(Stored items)
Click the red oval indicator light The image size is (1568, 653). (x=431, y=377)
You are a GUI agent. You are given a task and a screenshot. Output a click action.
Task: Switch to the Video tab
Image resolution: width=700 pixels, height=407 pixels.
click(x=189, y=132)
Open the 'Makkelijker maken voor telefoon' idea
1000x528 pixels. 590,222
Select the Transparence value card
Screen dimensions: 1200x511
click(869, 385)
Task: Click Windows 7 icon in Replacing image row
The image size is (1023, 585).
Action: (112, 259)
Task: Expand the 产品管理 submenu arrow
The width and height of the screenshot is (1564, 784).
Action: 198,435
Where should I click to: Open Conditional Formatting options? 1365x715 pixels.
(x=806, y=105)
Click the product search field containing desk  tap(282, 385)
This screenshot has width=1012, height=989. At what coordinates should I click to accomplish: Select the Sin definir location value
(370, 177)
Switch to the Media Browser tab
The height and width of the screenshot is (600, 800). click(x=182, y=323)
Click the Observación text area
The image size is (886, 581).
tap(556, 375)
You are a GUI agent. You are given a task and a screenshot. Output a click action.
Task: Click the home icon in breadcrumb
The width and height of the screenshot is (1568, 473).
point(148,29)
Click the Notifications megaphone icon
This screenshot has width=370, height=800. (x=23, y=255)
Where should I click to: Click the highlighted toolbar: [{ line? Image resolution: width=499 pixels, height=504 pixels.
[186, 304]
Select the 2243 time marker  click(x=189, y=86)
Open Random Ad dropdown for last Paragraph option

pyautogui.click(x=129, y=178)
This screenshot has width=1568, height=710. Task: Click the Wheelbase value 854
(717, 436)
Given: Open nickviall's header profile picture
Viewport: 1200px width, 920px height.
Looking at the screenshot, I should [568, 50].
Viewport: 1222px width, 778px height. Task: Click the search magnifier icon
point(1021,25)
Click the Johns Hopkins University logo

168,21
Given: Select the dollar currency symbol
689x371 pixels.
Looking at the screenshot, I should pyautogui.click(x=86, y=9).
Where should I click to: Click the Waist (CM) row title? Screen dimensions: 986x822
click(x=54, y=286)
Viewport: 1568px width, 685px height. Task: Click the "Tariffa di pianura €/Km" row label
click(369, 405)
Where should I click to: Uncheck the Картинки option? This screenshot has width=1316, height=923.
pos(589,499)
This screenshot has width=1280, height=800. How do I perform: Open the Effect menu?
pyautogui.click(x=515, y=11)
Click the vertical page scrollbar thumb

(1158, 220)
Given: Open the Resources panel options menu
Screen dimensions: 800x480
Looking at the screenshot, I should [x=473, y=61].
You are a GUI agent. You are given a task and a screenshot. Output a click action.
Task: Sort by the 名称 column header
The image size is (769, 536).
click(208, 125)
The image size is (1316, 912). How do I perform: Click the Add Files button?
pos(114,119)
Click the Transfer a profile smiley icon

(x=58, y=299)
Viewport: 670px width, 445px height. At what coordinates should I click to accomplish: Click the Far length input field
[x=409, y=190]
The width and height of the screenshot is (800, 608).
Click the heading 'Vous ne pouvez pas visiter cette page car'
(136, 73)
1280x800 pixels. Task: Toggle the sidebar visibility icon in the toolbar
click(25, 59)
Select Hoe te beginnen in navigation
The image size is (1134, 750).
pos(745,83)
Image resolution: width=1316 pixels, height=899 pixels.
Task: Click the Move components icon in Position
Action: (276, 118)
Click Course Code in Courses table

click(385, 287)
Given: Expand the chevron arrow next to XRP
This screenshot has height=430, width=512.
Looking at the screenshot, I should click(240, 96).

TRY IT: Where a line in the records above contains the string "Expand", copy that line.

ANSWER TO THIS PROBLEM:
Task: Expand the 产品管理 submenu arrow
Given: Expand the chevron arrow next to XRP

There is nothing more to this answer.